NextEra Energy posted a solid performance at NEE’s fourth-quarter earnings release in late January 2024. It has continued progressing in its core Florida Power & Light or FPL utilities business. Accordingly, FPL posted an “increase in adjusted EPS by 22 cents.” Furthermore, its ROCE has remained stable at 12.5% while it added more solar projects to its rate base, benefiting its push toward renewable energy. In addition, NextEra also posted “a record year of new renewables and storage origination” in NextEra Energy Resources or NER. The NER business is NextEra’s pure-play clean energy portfolio, focusing on wind, solar, and battery storage opportunities. Notwithstanding the challenging year for utilities and renewable energy companies, NER added about 9K megawatts to its backlog, bolstering its long-term strategy.

NextEra Energy registered an adjusted EPS of $3.17 for FY23, up 9.3%. It marked a significant deceleration from FY22’s 13.7% growth. NextEra management’s forward guidance suggests growth is expected to slow further this year but remains in line with its long-term outlook. Accordingly, NextEra anticipates its adjusted EPS to increase to a midpoint metric of $3.33 in FY24. However, the company clarified that it anticipates delivering “at or near the top of NEE’s adjusted earnings per share expectations ranges in each year through 2026.”
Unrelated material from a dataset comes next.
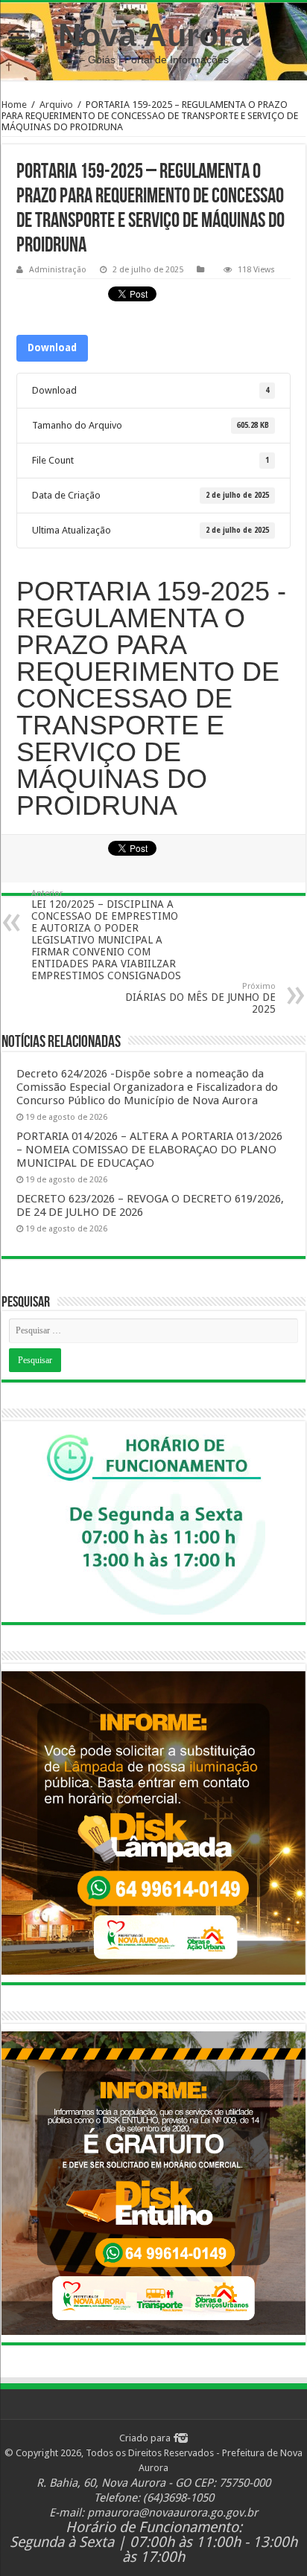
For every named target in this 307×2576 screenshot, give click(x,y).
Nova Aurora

As a result, NextEra Energy thinks there’s sufficient earnings visibility over the medium term. It’s pivotal toward maintaining the confidence of its dividend investors, as it telegraphed a 10% YoY increase in dividends per share. While its forward dividend yield of 3.7% is relatively attractive compared to its 10Y average of 2.7%, it’s much less appealing when compared to the 2Y (US2Y), as it last printed 4.54%. Hence, I assessed that NEE’s near-term thesis would likely depend on the market’s confidence in a faster-than-anticipated rate cut, improving the relative appeal of its proposition.

Despite that, NextEra Energy remains a long-term secular play into sustainable renewable energy generation, supported by its core FPL business. It is well-primed to benefit from the surge in energy demand from generative AI attributed to the insatiable data centers. Therefore, I assessed that NEE’s scale and expertise should position it well in riding the long-term recovery. With NEE valued at an adjusted forward EBITDA multiple of 12.7x, it’s still markedly lower than its 10Y average of 13.8x, bolstering its relative appeal.

NEE price chart (long-term, monthly, adjusted for dividends)

NEE price chart (long-term, monthly, adjusted for dividends) (TradingView)

As seen above, NEE’s price action suggests that its October 2023 lows have been well-defended by dip-buyers at the $46 level. However, the early recovery toward December 2023 has lost momentum as the 10Y (US10Y) bottomed out. Therefore, it appears that NEE’s buying sentiments are still influenced by the level and extent of the Fed’s rate cuts. With the Fed expected to provide its outlook this month, I assessed near-term sentiments on NEE are expected to remain uncertain and volatile.

However, I’m confident that NEE’s relatively attractive valuation and constructive price action predicated on its October long-term bottom should attract robust buying support at the current levels.

Rating: Maintain Buy.

Important note: Investors are reminded to do their due diligence and not rely on the information provided as financial advice. Please always apply independent thinking and note that the rating is not intended to time a specific entry/exit at the point of writing unless otherwise specified.